Obesity may negatively affect kidney function in people with type 2 diabetes, particularly in women, according to a new study published in the Endocrine Society's Journal of Clinical Endocrinology & Metabolism.
Diabetic nephropathy, or the deterioration of kidney function in people with diabetes, is caused by high blood pressure and high blood sugar. Approximately one in three adults with diabetes has chronic kidney disease, and kidney diseases are the ninth leading cause of death in the United States. Kidney disease progresses over time to end-stage renal disease, and people with end-stage kidney disease often need a kidney transplant to stay alive.
Our research highlights how obesity contributes to the incidence and progression of diabetic nephropathy in people with type 2 diabetes, especially for women. Managing your blood pressure and blood sugar may not be enough to slow the progression to end stage renal disease, and our study shows how important it is for people with diabetes to also manage their weight."
Zhi-Hong Liu, M.D., Jinling Hospital and Nanjing University School of Medicine in Nanjing, China
The researchers analyzed body mass index data from 158,284 East Asian adults from the BioBank Japan Project. Genetic evidence showed that higher body mass index levels were associated with an increased risk of diabetic kidney disease and decreased kidney filtration rate levels in 3,972 people with type 2 diabetes.
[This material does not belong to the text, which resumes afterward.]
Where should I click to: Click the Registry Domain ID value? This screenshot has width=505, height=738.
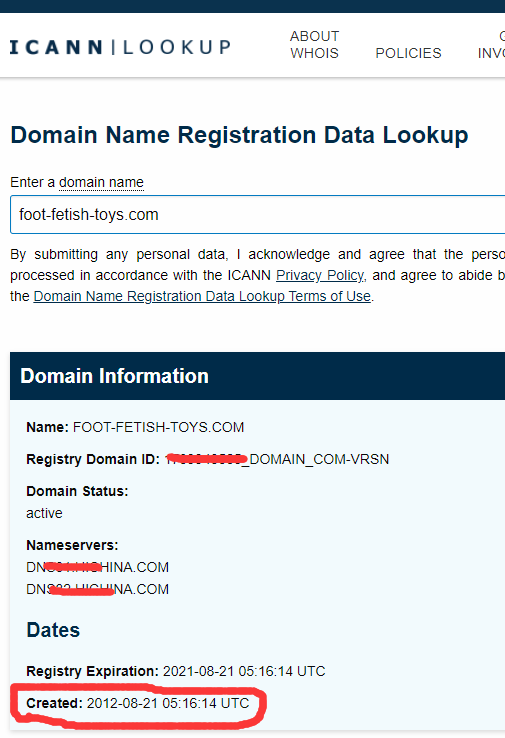278,459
Body mass index was not causally associated with increased levels of protein in the urine. Women with obesity and type 2 diabetes had a greater risk of diabetic kidney disease than men.
"People with diabetes and obesity should have their kidneys checked more often as they are at high risk, and while chronic kidney disease has no cure, early detection and obesity treatment could slow the progression to end-stage kidney disease," Liu said.
Lu, J., et al. (2022) Body Mass Index and Risk of Diabetic Nephropathy: A Mendelian Randomization Study. The Journal of Clinical Endocrinology & Metabolism. doi.org/10.1210/clinem/dgac057.